(Excerpts from a dataset)
━━━━━━

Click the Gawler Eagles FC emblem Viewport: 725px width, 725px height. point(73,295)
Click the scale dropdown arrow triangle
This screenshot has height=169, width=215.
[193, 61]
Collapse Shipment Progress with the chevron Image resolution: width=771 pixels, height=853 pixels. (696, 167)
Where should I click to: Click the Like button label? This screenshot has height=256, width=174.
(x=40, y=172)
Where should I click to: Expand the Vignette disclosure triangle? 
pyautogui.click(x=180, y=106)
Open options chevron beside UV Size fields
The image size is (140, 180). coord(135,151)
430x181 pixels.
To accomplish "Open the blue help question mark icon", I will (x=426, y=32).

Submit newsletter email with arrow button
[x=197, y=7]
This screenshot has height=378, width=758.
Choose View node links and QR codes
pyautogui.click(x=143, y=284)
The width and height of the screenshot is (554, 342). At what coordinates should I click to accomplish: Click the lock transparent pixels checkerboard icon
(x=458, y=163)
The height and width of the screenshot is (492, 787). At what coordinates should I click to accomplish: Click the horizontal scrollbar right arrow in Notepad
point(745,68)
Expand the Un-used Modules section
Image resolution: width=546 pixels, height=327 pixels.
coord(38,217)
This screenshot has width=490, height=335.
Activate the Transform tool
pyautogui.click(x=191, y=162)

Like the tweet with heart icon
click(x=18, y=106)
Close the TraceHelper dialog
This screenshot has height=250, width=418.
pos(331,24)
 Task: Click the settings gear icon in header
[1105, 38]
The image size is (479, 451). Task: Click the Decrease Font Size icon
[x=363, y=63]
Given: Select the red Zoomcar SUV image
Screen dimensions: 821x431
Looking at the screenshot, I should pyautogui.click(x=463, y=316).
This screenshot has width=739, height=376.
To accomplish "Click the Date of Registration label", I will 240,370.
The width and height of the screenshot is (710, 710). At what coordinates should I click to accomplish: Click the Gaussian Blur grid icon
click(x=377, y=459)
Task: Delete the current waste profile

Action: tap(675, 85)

━━━━━━

TASK OBJECTIVE: Every line above that holds the string "will" should be copied into the answer.

TASK SOLUTION:
To accomplish "Open the blue help question mark icon", I will (x=426, y=32).
To accomplish "Click the Date of Registration label", I will 240,370.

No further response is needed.